Saturday was youth day and I took my 11 yearold. He went some with me last year and like it but never got a chance to shoot. This year he has a doe tag so anything goes. Just before the end of the day he had 2 does and 2 last years lams come in all at the same time.  needless to say their was wide eyes and excitement. When the smoke cleared he had missed  but he's hooked and I now have a hunting buddy for life. :beer:


----------



## Invector (Jan 13, 2006)

Would loved to have been there to see it. Tell your son that hes still young and has a lot of time to become good at it. Hope he gets one in the regular season :beer:


----------



## ohio (Nov 27, 2005)

do you guys get a youth day for every season....in ohio we gt one for bow season one for gun and one for primitive!!!


----------



## shae1986 (Sep 28, 2006)

Youth Hunts are great, MN is starting to get them started too. Great way to get our youth started into the sport of hunting.


----------



## Gohon (Feb 14, 2005)

Oklahoma has a three day youth antlerless deer gun hunt and a two day spring youth turkey hunt. Both of these are prior to the regular gun season which gives the youngsters a better chance of taking game. It's gone over extremely well in this state. Not to mention Dad gets to scout a little longer. :wink:


----------



## Remington 7400 (Dec 14, 2005)

In Kentucky there is a Youth only Firearms weekend for deer the weekend before Muzzleloading season starts. A Youth only Turkey weekend the weekend before spring season starts.

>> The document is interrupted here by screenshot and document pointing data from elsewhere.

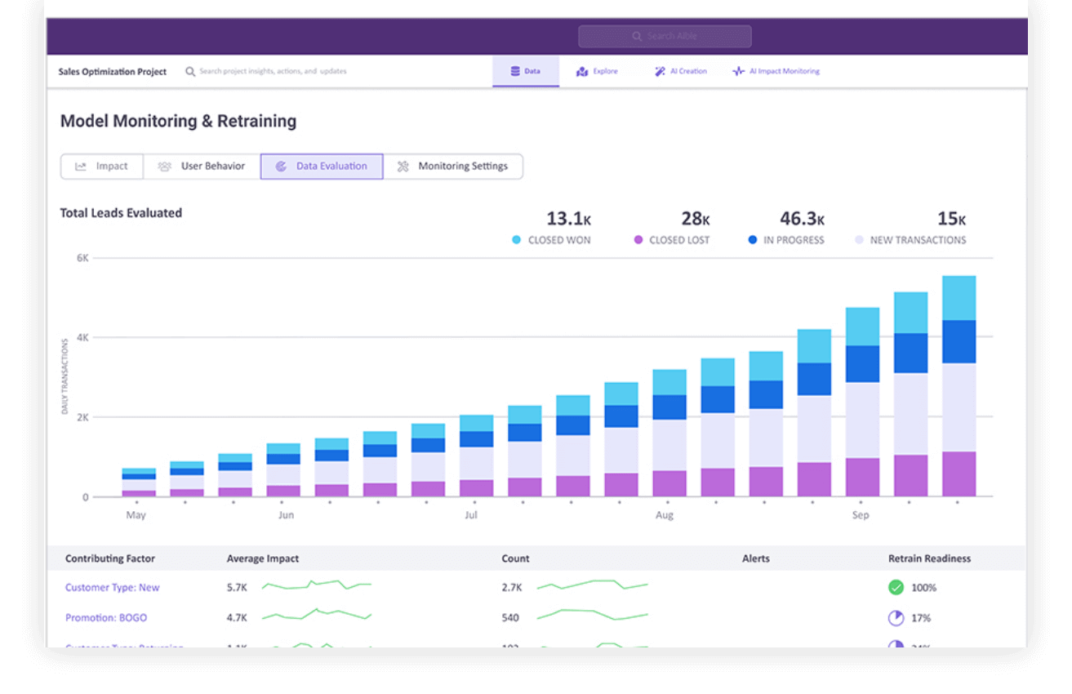1072x694 pixels.
Task: Toggle the Closed Lost series in legend
Action: [x=638, y=240]
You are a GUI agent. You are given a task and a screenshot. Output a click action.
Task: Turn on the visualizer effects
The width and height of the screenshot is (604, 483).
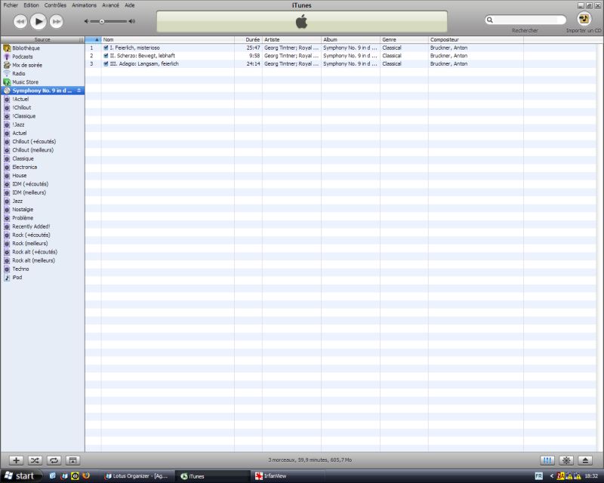[566, 460]
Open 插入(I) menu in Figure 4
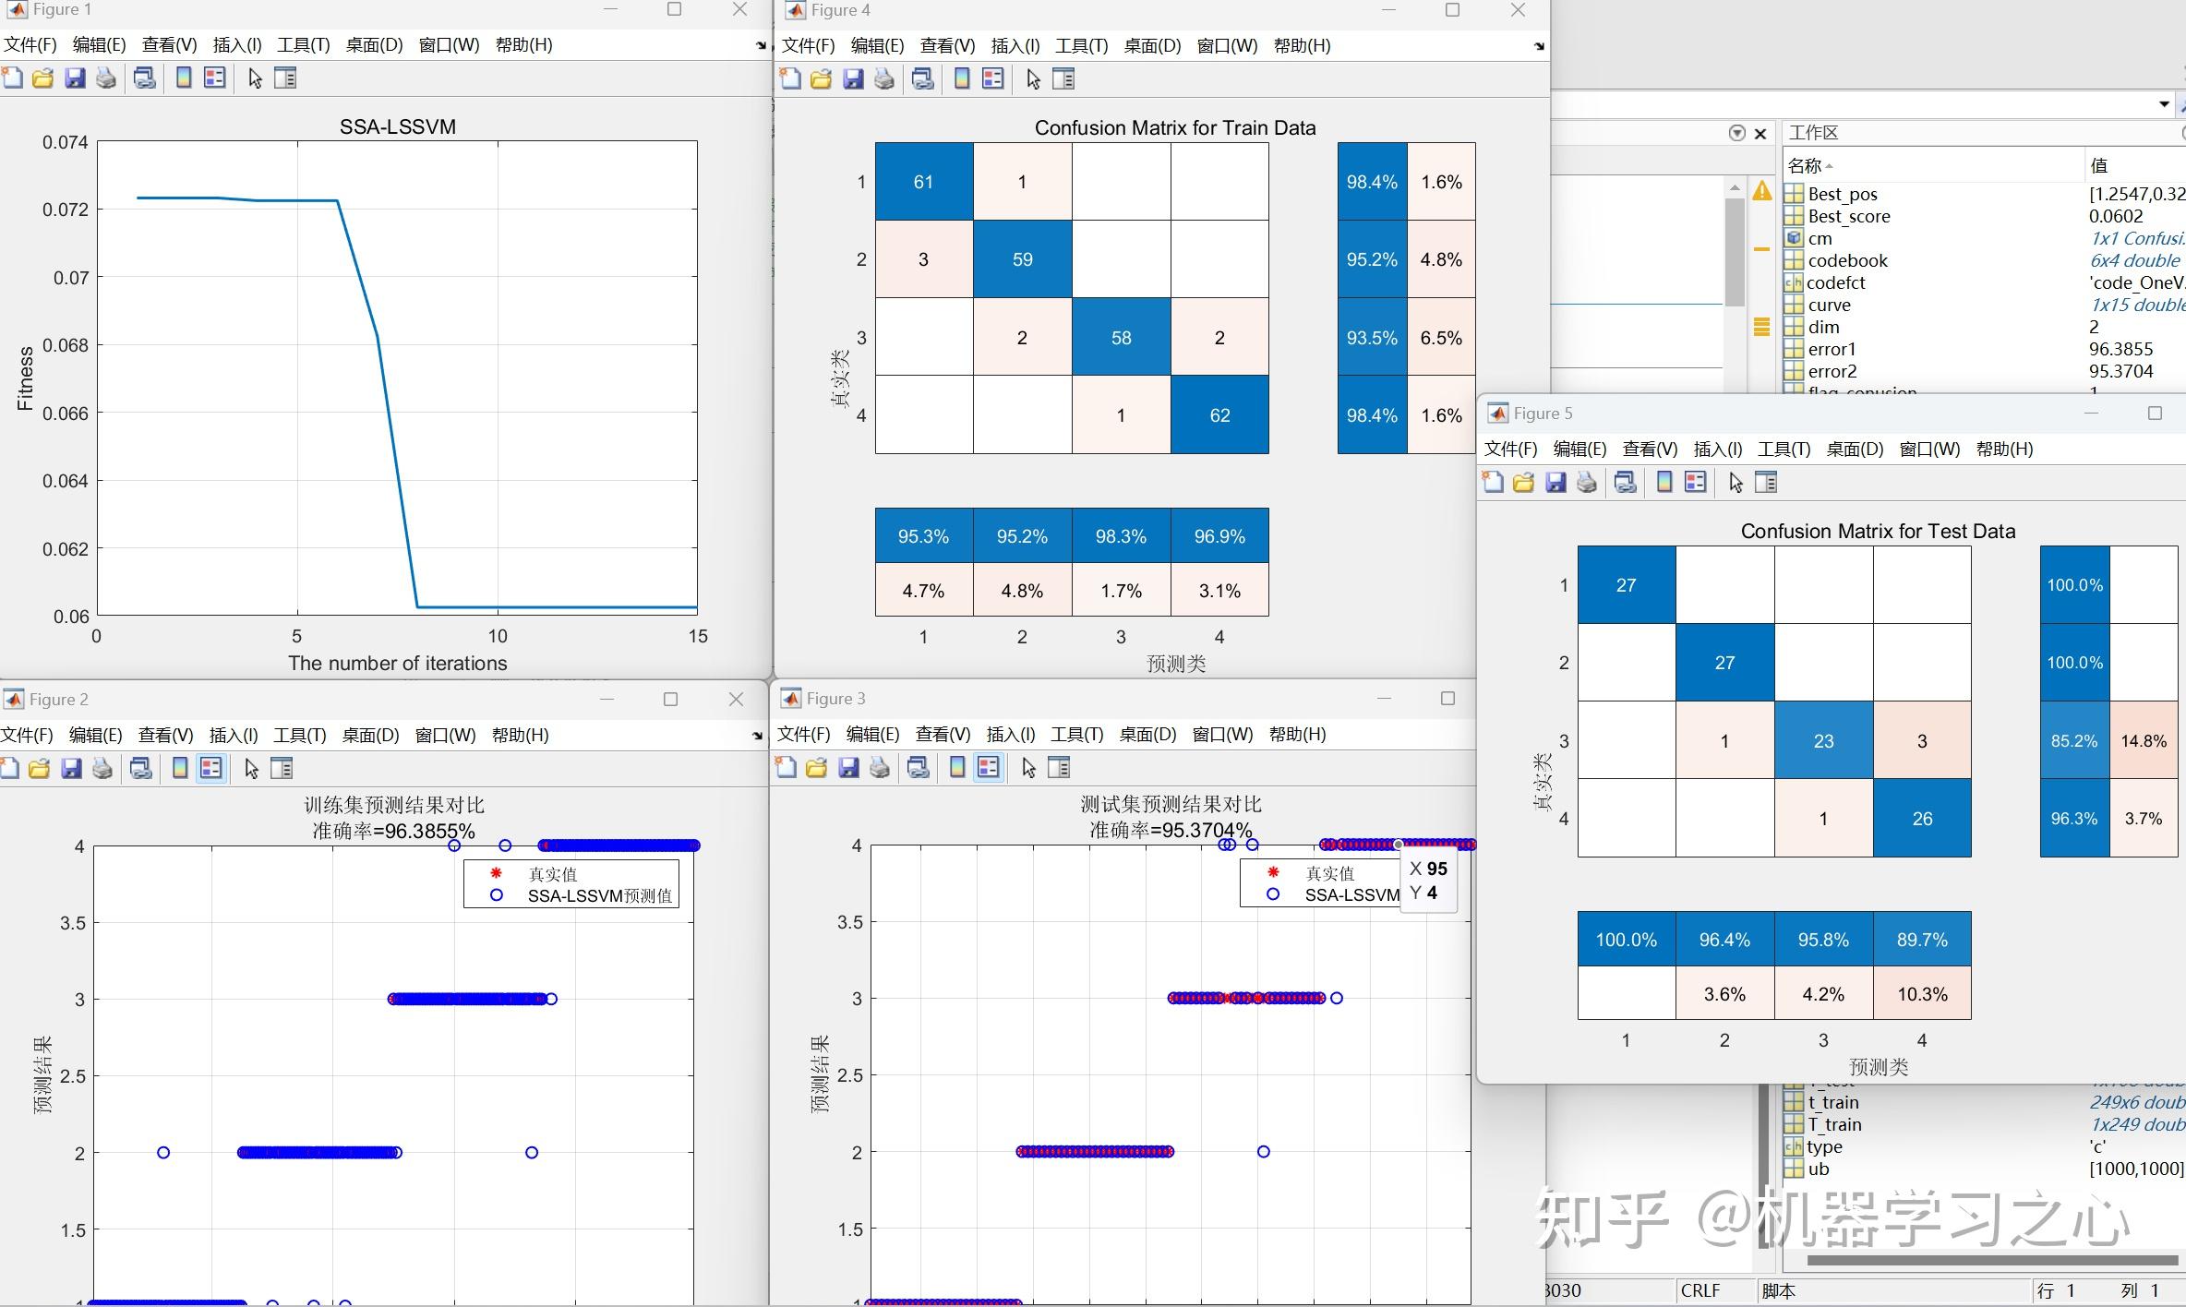 click(1015, 46)
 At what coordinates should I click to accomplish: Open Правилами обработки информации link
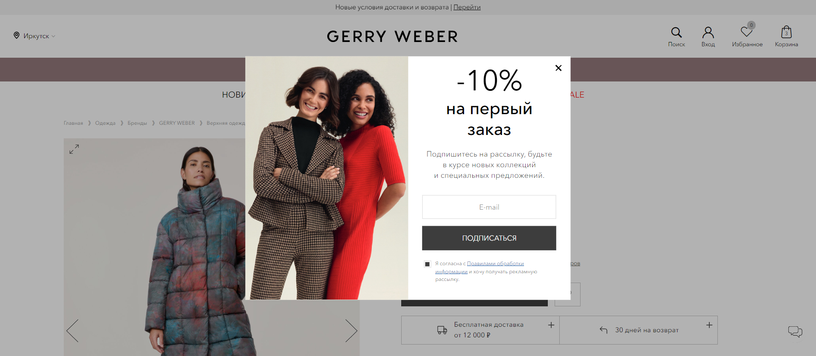[x=479, y=268]
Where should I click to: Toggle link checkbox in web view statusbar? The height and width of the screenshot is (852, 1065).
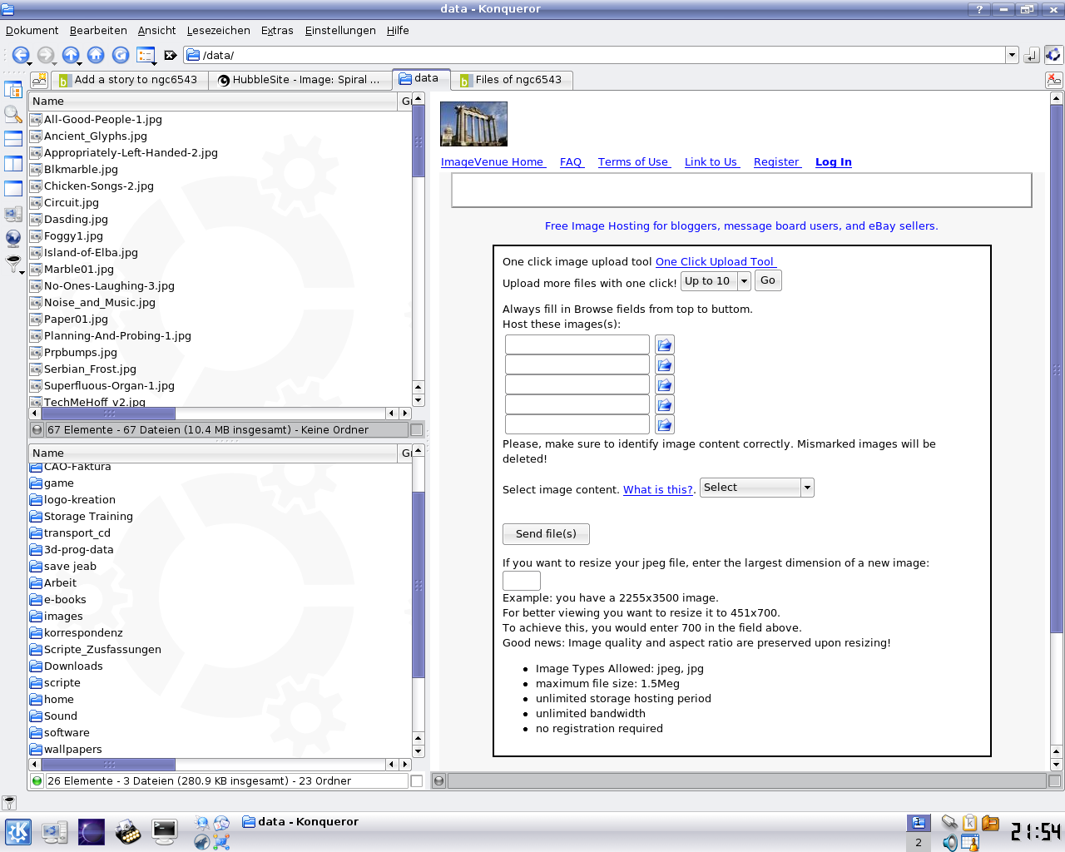point(1054,781)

And a FREE Youth only small game and trapping week in December, scheduled so it falls on most schools Christmas breaks. :wink:


----------



## 2Nd time (Jan 3, 2006)

The only youth day for deer is the saturday prior to the regular gun season. Their is also one for spring turky and duck. Same setup saturday prior. No hunting here on sunday's. Youth day is a great thing, they should do it on more things and every state should have them. Take a kid hunting and have the time of youre life!


----------